_Source document_:
★ ★ ★ ★ ★
Not really - not compared to the number of reads. Most pagefile operations are small random reads or larger sequential writes, both of which are types of operations that SSDs excel at!

We have to remember that many (if not most) laptops these days come with SSDs only. These drives are not dying long before the laptop itself dies. 

And many PCs come with SSDs only, or SSDs in the boot position where, by default, the PF goes. And again, these drives are not dying prematurely. This computer I am using is SSD only - and after 6.5 years of 4 - 5 hours per day of daily use, the boot drive (with its Windows managed PF) is still 96% good. 






For the best performance, the PF should go on the best performing drive. 

We MUST stop basing our opinions on obsolete, 10 year old information. We must stop perpetuating these myths about SSDs. What was, no longer is. 

But hey! If you want to bottleneck your paging performance, by all means, move your PF to one of your slow, clunky, hard drives.


----------



## Mussels (Sep 5, 2022)

Shrek said:


> Paging includes writes, a lot of them if RAM is low.


Shreks right on this one bill.
paging is literally writes by its entire nature

For performance yes you want pages on an SSD - but low RAM situations are going to eat up writes and eat them up fast because by nature they're a lot of smaller


Since i've got an excess of RAM i use a RAM cache designed with TRIM in mind that prevents un-neccesary writes, and i'm saving approx 40% of the intended writes to the SSD
It's a write cache that avoids re-writing something that was TRIM'd (by un-deleting) and by delaying page file and temp file writes for 60 seconds, often enough they never needed to be written and were just deleted.
★ ★ ★ ★ ★
_Dataset records_:
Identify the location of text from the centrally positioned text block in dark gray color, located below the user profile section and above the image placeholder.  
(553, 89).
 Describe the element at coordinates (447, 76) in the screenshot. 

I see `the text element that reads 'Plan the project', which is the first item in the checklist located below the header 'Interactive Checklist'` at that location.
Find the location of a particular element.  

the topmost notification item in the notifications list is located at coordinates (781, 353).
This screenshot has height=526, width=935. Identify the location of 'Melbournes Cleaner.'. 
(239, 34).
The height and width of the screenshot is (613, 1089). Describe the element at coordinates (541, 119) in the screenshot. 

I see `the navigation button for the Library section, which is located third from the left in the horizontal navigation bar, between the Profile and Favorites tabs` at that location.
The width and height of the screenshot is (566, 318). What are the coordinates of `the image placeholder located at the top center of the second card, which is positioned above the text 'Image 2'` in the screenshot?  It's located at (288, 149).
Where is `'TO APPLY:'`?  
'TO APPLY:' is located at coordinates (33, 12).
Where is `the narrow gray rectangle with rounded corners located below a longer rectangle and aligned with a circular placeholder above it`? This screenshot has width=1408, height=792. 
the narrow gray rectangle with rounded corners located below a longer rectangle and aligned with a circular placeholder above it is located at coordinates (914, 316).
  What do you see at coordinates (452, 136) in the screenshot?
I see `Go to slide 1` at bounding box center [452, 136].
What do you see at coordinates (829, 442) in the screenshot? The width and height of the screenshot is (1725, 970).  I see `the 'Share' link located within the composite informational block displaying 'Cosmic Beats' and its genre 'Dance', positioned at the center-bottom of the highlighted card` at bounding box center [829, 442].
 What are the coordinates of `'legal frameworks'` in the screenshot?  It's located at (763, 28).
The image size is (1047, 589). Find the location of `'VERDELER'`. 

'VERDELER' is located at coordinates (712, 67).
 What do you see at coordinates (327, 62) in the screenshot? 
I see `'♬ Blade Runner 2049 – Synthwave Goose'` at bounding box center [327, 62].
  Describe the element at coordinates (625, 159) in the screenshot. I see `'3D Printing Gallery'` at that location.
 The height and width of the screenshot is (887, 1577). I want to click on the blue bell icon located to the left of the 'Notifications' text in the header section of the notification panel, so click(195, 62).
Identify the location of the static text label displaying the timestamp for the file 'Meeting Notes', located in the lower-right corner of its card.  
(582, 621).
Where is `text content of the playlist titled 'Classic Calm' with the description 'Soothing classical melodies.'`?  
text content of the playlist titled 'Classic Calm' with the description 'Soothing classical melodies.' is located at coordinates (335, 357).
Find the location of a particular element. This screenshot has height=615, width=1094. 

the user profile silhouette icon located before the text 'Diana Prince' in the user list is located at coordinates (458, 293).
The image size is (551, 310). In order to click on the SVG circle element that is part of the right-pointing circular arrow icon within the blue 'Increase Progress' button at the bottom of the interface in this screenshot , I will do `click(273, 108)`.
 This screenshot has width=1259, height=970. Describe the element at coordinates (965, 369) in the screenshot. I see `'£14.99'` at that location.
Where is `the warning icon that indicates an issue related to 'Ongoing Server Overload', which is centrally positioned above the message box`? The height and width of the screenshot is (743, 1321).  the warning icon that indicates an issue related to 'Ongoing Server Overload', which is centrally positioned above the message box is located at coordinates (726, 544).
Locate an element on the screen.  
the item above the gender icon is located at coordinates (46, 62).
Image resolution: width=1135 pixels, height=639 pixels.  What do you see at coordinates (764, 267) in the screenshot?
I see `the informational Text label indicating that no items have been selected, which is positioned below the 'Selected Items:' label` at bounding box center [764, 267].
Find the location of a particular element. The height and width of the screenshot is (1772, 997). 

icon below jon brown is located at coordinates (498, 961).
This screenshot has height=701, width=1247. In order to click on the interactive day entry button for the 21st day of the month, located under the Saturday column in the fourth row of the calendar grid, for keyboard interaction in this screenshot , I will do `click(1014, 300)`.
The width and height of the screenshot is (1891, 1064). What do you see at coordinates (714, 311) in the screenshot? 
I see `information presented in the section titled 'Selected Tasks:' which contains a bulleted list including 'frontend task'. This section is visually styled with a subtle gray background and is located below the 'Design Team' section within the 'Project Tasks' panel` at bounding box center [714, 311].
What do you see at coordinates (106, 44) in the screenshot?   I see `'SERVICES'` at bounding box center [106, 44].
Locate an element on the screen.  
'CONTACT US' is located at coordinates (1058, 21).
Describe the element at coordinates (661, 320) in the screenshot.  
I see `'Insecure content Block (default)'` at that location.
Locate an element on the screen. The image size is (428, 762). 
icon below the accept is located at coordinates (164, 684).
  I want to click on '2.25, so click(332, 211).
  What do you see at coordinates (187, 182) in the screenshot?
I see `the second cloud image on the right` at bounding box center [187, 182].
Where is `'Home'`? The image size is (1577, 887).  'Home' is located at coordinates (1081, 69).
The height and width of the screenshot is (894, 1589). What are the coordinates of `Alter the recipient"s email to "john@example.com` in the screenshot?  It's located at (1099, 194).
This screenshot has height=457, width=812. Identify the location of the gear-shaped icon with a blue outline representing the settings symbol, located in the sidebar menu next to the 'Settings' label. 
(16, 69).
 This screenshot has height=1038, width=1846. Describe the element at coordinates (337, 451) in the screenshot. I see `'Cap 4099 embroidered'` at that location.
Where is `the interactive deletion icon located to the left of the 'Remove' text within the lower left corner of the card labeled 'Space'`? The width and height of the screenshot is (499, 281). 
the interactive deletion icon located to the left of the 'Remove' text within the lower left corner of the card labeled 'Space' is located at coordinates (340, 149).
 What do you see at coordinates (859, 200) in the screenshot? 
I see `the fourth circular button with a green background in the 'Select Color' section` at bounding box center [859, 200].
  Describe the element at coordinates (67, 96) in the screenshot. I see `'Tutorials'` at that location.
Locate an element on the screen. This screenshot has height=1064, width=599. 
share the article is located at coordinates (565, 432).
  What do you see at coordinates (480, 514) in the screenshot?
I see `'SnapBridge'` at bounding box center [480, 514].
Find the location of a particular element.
★ ★ ★ ★ ★
_Stated goal 1_:
Write out, word for word, the section of the page file discussion above that begins with the words containing "And many PCs" and ends with "still 96% good.".
_Stated goal 2_:
Continue the forum discussion about page files on SSDs, starting after its last sentence.

_Response 1_:
And many PCs come with SSDs only, or SSDs in the boot position where, by default, the PF goes. And again, these drives are not dying prematurely. This computer I am using is SSD only - and after 6.5 years of 4 - 5 hours per day of daily use, the boot drive (with its Windows managed PF) is still 96% good.

_Response 2_:
In the lifespan of a decent SSD, this is nothing. 2GB a day of my 1200TBW drive is a slow trickle of reduction... but this is literally the best case scenario with a usual 32GB+ of free RAM.
Low RAM situations have a lot of un-needed writes that just burn out drives.


Just because it's the right thing to do for performance doesn't mean it's not eating the drives up. I've already proven that modern SSD's have very low TBW's, they've HALVED over the generation before them - it's stupid to burn them out with wasted writes from cleaning programs, or excessive paging.


----------



## Bill_Bright (Sep 5, 2022)

Mussels said:


> Shreks right on this one bill.
> paging is literally writes by its entire nature


Well, of course it writes! You can't read data from any drive if has not been saved to it first. So what? Why would the system (OS and CPU) write "high priority" data to the PF if that information was not going to be needed (read) soon?

But once again, so what??????? No one is talking about 1st generation SSDs!!! Or at least I sure am not. Come on people! SSDs have been around for 30 years!!!!! 

Why would Dell, HP, Acer, Lenovo provide more expensive SSD only PCs and laptops if those drives were going to die prematurely as you keep suggesting they will do?

The odds of any "normal" computer user wearing out their modern generation SSDs before the rest of the computer dies of old age, or is retired by the user due to the rest of the HW or SW getting superseded or going obsolete, are minuscule!

We used to have to replace the spark plugs in our cars every 10 - 20,000 miles. Today's spark plugs typically last at least 60,000, many 100,000 and beyond. So do you still replace them every 10-20 because that is what we used to do? 

This is just one more example of so many computer users refusing to accept that computer technologies have advanced and improved significantly! Why? I don't get it. Just like W10/W11 are not XP, today's SSDs are not the same as first generation SSDs. We need to stop treating them like they are. 

I say take advantage of all the advantages modern SSDs provide! 

But hey! If you guys want to bottleneck your systems, that's your choice. Go again and build or buy your brand new, state-of-the-art computers - most of which come with SSDs only (especially laptops - not to mention tablets and cell phones) then go ahead and slap an antiquated, clunky and "slow" hard drive in there to bottleneck your disk access. Don't forget to move your page files to that "slow" hard drive to bottleneck it even further.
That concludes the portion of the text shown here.